_TASK DETAILS_. From the entries that follow, reproduce exactly and only the lines from the line with "The height and width of the screenshot is (301, 542)." to the line with "Task: Open the Top level dropdown", endpoints included.

(Excerpts from a dataset)
=== Section Start ===
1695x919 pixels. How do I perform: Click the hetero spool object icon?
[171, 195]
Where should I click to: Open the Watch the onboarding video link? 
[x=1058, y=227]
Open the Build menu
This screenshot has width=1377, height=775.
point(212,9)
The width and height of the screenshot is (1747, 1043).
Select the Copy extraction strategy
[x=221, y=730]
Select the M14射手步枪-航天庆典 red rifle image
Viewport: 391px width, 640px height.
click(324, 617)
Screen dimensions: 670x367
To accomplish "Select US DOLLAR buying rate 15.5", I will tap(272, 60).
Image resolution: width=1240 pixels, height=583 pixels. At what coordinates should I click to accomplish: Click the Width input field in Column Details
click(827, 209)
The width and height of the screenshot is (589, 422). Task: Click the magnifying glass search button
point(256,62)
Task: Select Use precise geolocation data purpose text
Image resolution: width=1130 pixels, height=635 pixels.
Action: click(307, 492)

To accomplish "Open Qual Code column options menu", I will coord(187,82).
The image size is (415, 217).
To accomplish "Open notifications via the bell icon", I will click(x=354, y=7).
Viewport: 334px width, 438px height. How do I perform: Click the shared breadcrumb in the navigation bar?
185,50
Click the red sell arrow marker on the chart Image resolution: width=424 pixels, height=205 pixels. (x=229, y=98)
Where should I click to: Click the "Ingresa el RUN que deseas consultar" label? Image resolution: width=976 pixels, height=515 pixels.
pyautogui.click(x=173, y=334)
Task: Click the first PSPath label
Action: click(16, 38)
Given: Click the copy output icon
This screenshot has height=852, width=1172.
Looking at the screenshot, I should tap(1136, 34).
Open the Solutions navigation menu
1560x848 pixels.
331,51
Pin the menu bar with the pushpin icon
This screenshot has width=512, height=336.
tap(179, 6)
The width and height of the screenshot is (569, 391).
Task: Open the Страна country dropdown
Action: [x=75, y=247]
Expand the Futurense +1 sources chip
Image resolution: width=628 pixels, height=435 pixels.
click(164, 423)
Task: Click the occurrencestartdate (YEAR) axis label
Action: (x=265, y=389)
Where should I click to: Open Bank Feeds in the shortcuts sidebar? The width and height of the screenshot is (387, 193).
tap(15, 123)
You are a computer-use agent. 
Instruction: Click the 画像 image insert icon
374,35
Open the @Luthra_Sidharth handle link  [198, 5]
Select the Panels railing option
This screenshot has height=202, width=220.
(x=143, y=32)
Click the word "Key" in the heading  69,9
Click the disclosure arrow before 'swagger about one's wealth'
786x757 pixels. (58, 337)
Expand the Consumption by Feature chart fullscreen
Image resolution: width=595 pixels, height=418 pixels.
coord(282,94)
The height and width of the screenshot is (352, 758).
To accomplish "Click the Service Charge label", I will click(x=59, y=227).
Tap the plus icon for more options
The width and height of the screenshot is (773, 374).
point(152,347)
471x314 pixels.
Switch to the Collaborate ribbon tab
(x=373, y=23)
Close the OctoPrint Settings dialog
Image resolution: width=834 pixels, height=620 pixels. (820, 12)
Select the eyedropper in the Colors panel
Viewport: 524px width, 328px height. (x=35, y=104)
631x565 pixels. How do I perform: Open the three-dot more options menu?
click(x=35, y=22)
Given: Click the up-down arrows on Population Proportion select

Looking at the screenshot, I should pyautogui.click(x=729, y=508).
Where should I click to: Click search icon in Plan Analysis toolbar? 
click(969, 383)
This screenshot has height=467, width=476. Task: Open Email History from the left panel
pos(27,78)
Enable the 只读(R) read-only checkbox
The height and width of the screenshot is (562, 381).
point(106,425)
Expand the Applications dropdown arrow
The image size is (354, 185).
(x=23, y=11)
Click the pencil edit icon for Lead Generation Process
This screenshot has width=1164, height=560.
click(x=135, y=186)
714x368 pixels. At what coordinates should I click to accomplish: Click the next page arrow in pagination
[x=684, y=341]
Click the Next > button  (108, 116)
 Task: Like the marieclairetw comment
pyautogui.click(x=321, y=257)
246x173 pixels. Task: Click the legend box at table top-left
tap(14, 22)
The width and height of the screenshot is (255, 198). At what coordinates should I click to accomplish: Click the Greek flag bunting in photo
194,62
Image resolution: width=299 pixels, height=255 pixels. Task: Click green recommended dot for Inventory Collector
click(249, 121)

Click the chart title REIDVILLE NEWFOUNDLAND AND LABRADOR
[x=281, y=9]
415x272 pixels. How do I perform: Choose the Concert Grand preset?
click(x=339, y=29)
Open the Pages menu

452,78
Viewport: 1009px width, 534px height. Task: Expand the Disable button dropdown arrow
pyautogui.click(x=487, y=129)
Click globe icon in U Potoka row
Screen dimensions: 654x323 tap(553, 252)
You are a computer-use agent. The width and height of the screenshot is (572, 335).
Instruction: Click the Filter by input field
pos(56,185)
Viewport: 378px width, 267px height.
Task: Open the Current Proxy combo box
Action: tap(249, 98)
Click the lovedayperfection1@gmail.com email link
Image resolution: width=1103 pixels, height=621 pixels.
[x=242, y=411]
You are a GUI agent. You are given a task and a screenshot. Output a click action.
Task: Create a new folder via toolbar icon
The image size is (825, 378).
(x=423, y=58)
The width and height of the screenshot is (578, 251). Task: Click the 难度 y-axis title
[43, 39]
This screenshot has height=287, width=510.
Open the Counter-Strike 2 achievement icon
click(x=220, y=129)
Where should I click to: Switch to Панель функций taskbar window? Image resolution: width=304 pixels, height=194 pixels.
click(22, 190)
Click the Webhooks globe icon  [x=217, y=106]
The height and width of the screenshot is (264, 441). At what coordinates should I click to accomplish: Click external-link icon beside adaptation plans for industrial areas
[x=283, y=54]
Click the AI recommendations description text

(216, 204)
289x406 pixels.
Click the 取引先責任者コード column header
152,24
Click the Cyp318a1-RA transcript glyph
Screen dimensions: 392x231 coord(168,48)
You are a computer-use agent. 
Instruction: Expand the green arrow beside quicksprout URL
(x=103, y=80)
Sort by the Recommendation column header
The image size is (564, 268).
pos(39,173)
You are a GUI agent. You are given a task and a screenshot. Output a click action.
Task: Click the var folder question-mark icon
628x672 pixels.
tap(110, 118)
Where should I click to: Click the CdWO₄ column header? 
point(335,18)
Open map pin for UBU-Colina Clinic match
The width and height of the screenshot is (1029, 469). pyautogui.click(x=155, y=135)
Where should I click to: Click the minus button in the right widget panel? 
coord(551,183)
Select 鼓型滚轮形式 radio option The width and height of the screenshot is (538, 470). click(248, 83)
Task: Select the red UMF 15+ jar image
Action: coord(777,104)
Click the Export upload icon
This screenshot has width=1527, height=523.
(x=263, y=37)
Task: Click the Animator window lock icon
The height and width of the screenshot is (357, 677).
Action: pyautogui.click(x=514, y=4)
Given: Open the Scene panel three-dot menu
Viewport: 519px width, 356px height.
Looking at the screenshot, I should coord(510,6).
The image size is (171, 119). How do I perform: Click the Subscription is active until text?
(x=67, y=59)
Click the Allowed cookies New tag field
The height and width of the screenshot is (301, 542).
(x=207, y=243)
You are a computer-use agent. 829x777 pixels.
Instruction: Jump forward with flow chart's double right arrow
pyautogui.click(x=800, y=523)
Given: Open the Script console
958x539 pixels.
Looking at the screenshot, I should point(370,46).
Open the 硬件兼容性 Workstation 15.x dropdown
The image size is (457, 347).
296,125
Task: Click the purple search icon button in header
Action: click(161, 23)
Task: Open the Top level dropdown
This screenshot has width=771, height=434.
=== Section End ===
_PROBLEM SOLUTION_.
The height and width of the screenshot is (301, 542).
(x=207, y=243)
You are a computer-use agent. 829x777 pixels.
Instruction: Jump forward with flow chart's double right arrow
pyautogui.click(x=800, y=523)
Given: Open the Script console
958x539 pixels.
Looking at the screenshot, I should point(370,46).
Open the 硬件兼容性 Workstation 15.x dropdown
The image size is (457, 347).
296,125
Task: Click the purple search icon button in header
Action: click(161, 23)
Task: Open the Top level dropdown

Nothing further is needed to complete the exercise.